Por muitos séculos, a causa da morte de Elizabeth I foi atribuída erroneamente à ceruse veneziana, um composto feito à base de carbonato de chumbo, que era misturado ao pó branco que ela aplicava no seu rosto. Essa espécie de “maquiagem” dava à rainha uma aparência virginal e, ao mesmo tempo, camuflava os sinais de sua idade avançada. Porém, o uso contínuo da ceruse teria desencadeado alguns problemas de saúde na rainha, como perda de cabelo e dentes podres. Isso explica o abcesso dentário que explodiu assim que a monarca foi posta em seu leito, bem como suas glândulas cheias de pus. O chumbo do composto teria causado o envenenamento crônico do sangue da rainha, mas não foi o que a levou a óbito no dia 24 de março. Segundo o Dr. Brett Lockyer, patologista do Ministério do Interior, que realizou uma investigação das causas da morte da monarca com base em registros primários, Elizabeth faleceu de pneumonia. O uso da ceruse teria causado uma série de efeitos colaterais, como gengivite e acúmulo de infecção bacteriana na boca, o que dificultava sua fala e capacidade de ingerir alimentos, agravando seu estado físico. De acordo com a professora Alice Roberts, colega do Dr. Lockyer: “Os últimos meses da rainha devem ter sido uma agonia”.

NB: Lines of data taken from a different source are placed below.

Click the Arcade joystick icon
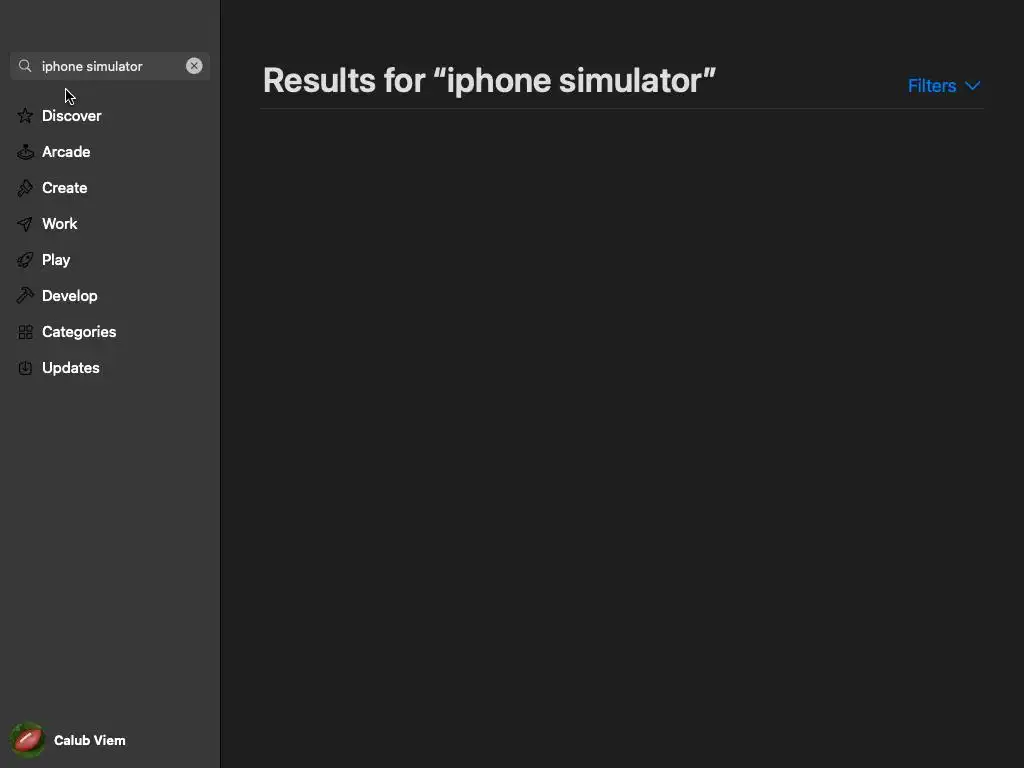The image size is (1024, 768). [x=25, y=152]
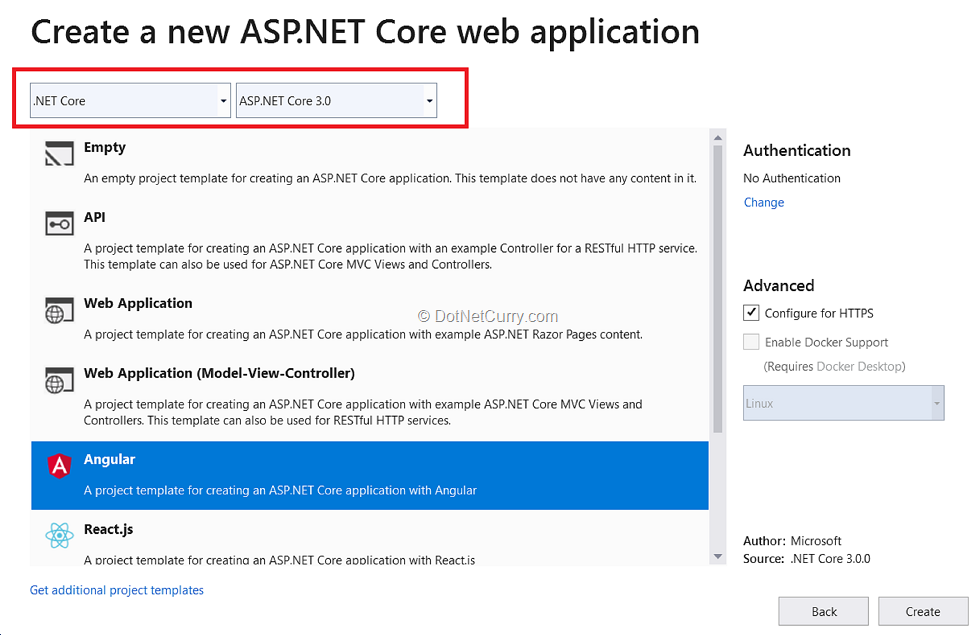The width and height of the screenshot is (980, 635).
Task: Toggle Enable Docker Support checkbox
Action: pos(751,342)
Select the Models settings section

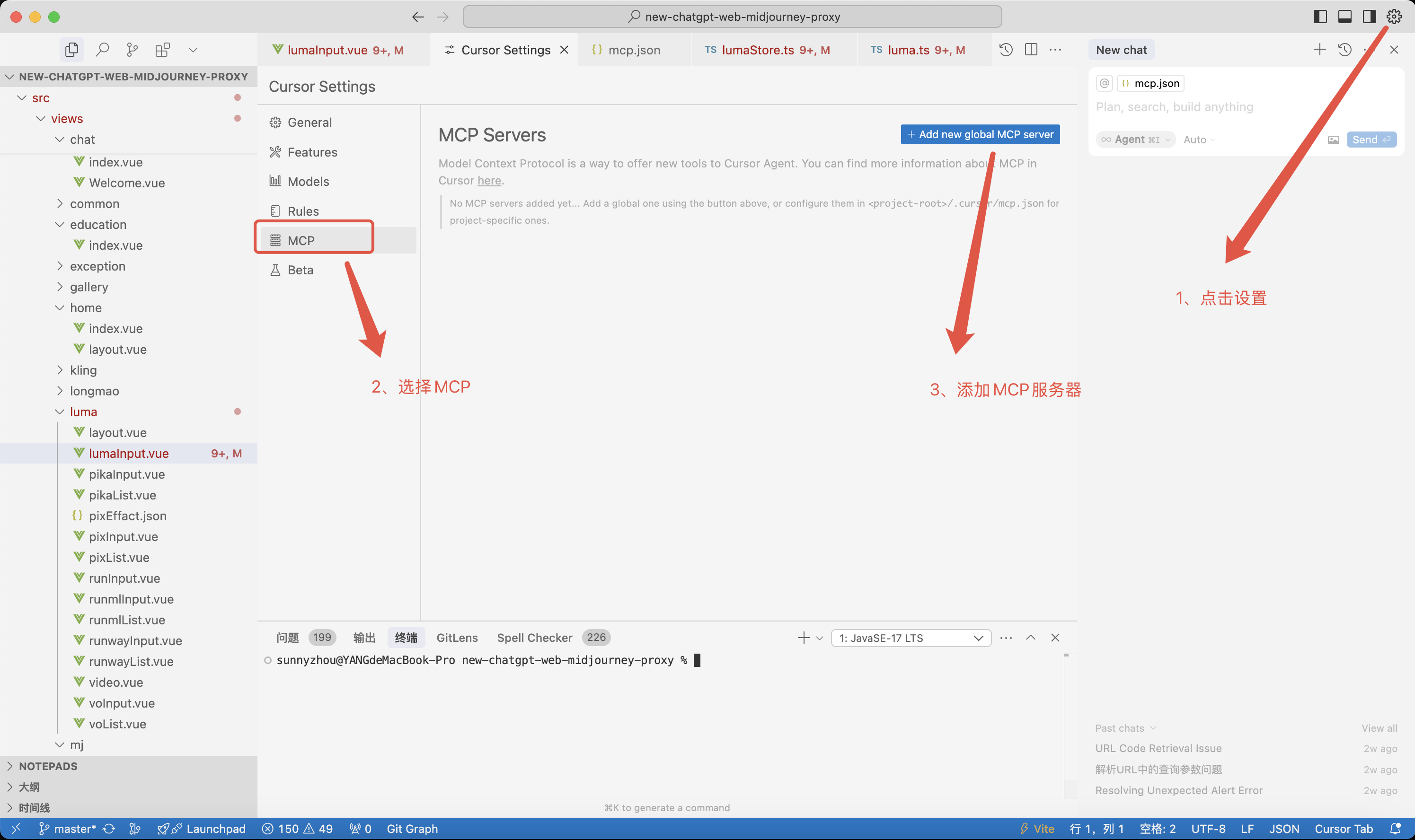(308, 182)
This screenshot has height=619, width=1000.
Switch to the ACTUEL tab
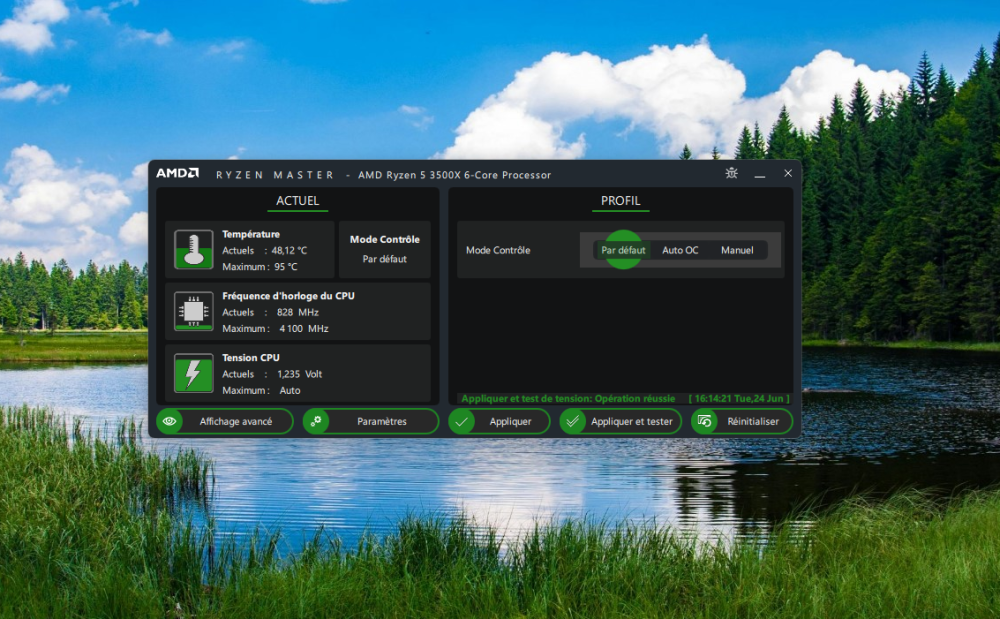(298, 201)
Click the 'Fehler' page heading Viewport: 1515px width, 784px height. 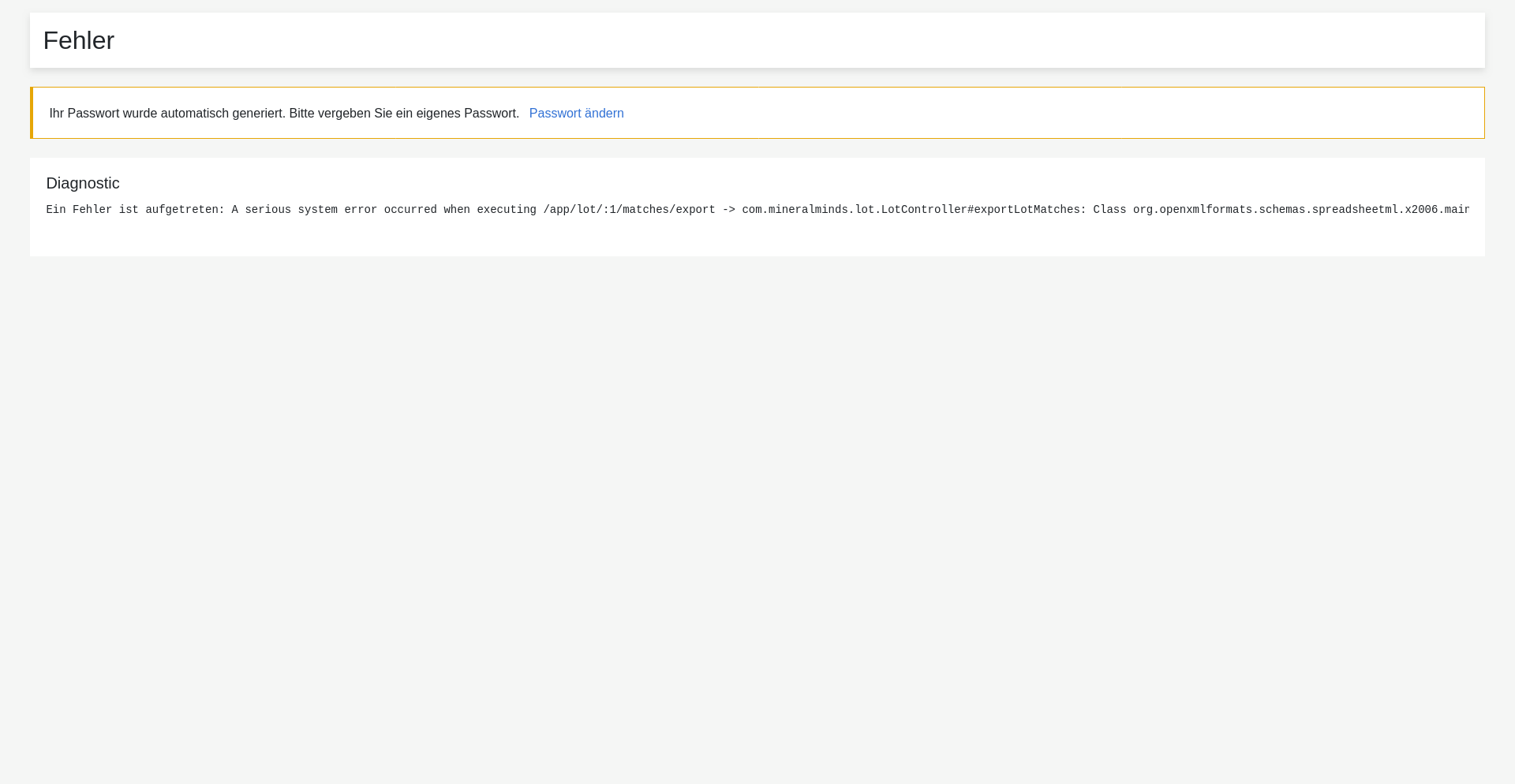coord(79,40)
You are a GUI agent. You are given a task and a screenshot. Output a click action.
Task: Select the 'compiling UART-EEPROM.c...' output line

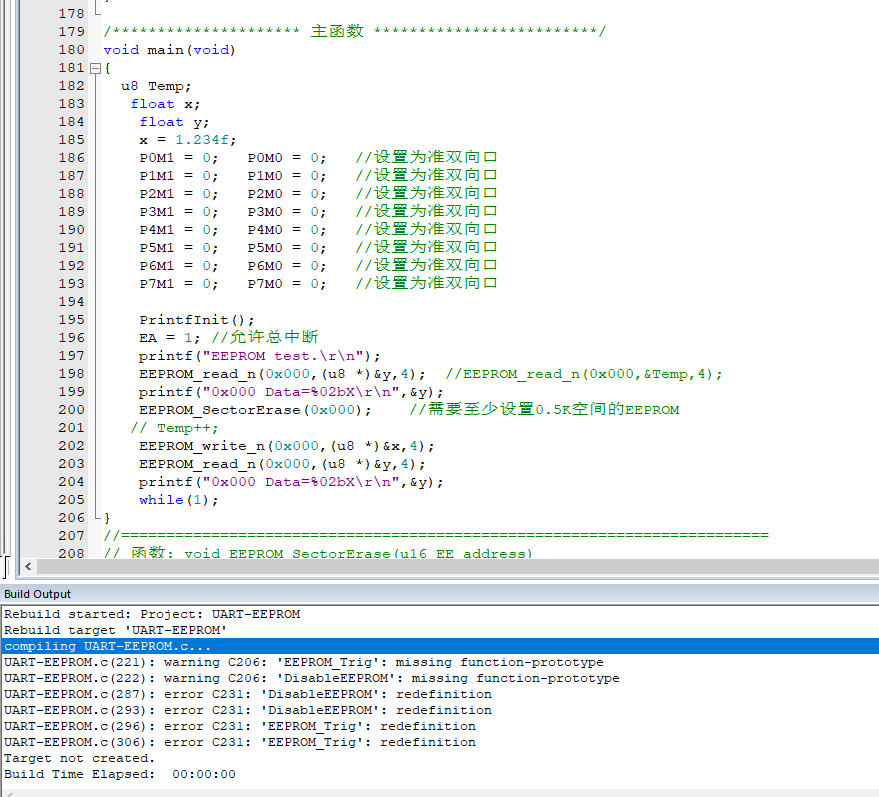(x=107, y=646)
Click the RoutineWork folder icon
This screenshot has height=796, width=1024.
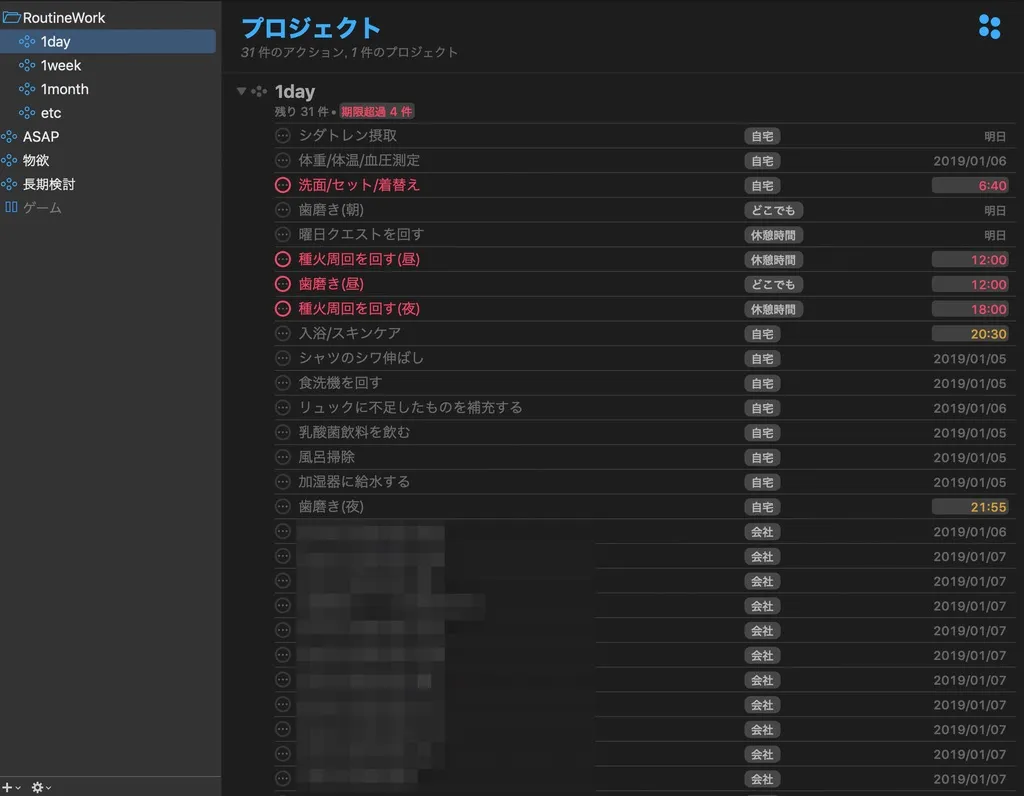(11, 18)
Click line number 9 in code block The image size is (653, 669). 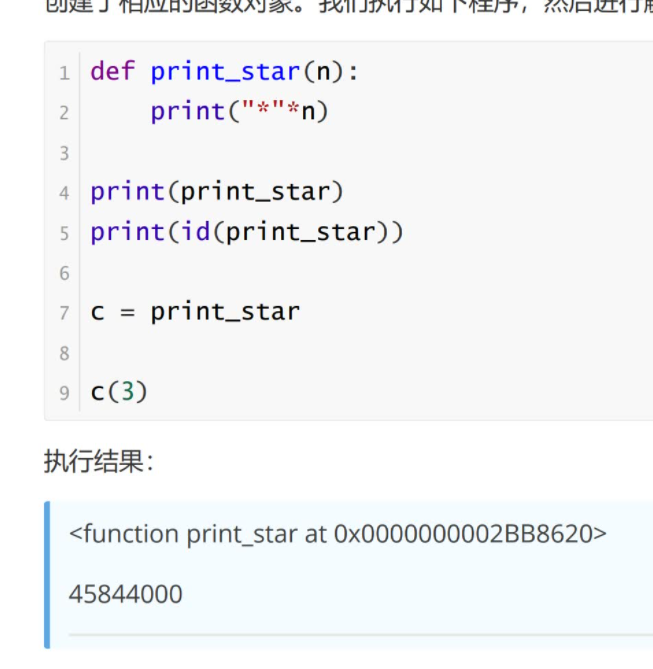coord(64,393)
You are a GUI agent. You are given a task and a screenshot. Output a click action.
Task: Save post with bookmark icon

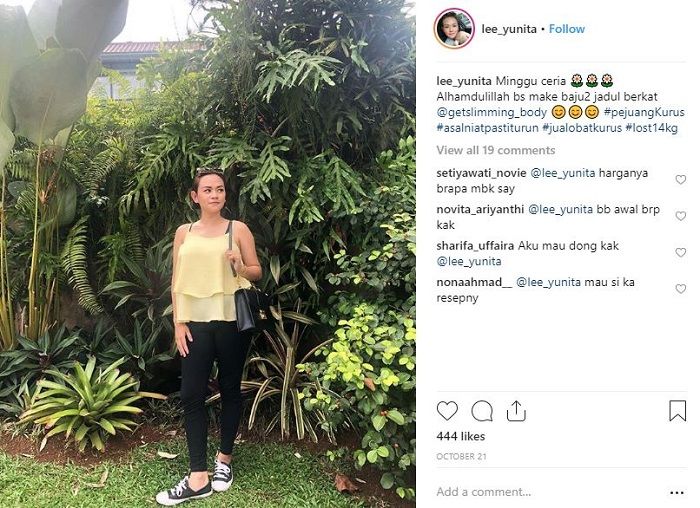click(677, 411)
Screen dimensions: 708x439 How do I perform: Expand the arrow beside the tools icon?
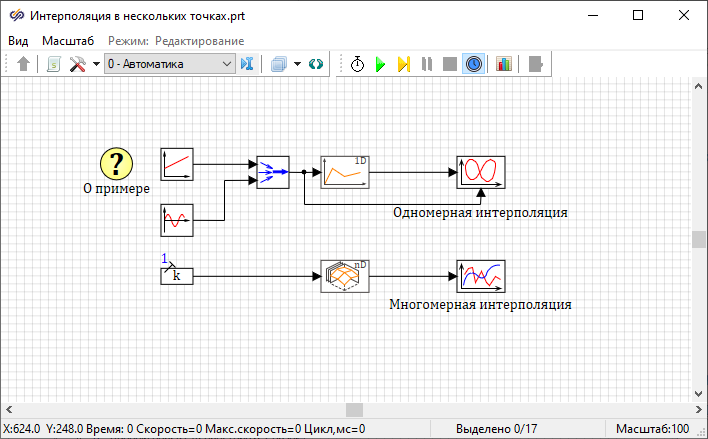(x=96, y=64)
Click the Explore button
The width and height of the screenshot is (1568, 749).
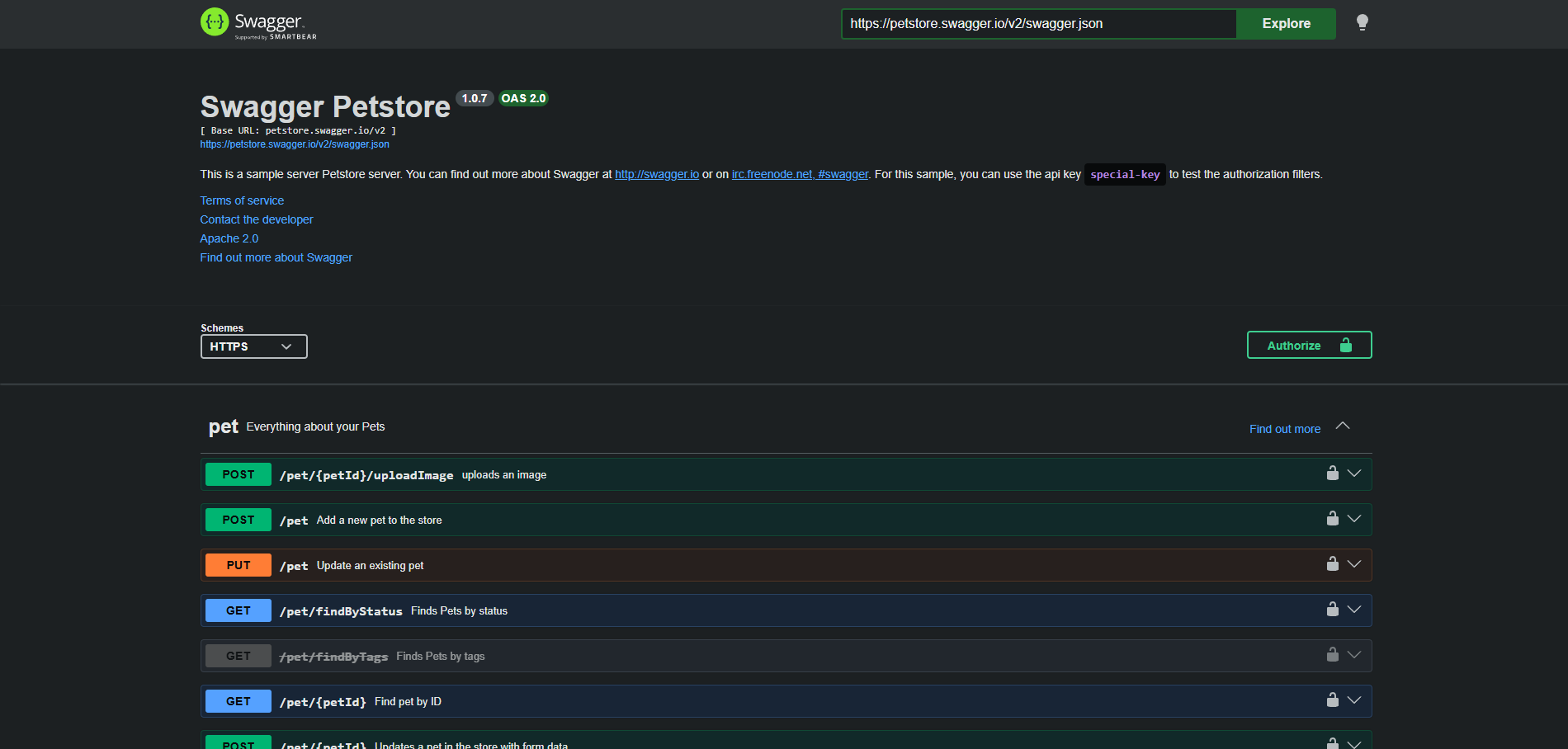1286,23
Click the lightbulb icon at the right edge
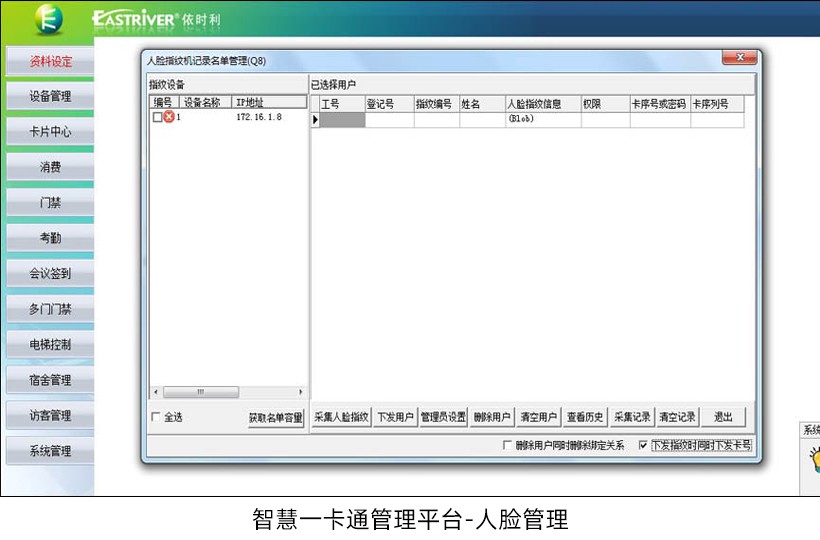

Por outro lado, o inchaço na mão esquerda de Elizabeth I também indicava que seu coração não estava funcionando muito bem. Tanto, que o anel de sua coroação teve que ser cerrado. Segundo os patologistas, é possível que a sepse tenha se originado a partir daí. Extremamente magra e emaciada nas semanas que antecederam sua morte, a rainha também se encontrava em um profundo estado de melancolia. Algo que hoje está mais associado à depressão. Seus amigos mais próximos já haviam partido, como William Cecil, Francis Walsingham, seu primo Henry Carey e Robert Dudley. Seus maiores rivais também, como o rei Filipe II da Espanha e I de Portugal. Apenas Elizabeth havia sobrevivido para testemunhar o crepúsculo de uma Era na história inglesa, capitaneada por ela própria. A marinha estava mais forte do que quando havia assumido o governo, quase 45 anos antes, com seus corsários conquistando colônias em seu nome na América. As artes levaram o país rumo à modernização, com a valorização da pintura nacional e o desabrochar do teatro elisabetano, com nomes como o de William Shakespeare. Em seu último discurso ao Parlamento, a monarca havia reiterado que, embora o país viesse a ter governantes mais sábios, nenhum seria capaz de demonstrar tanto amor ao seu povo quanto ela.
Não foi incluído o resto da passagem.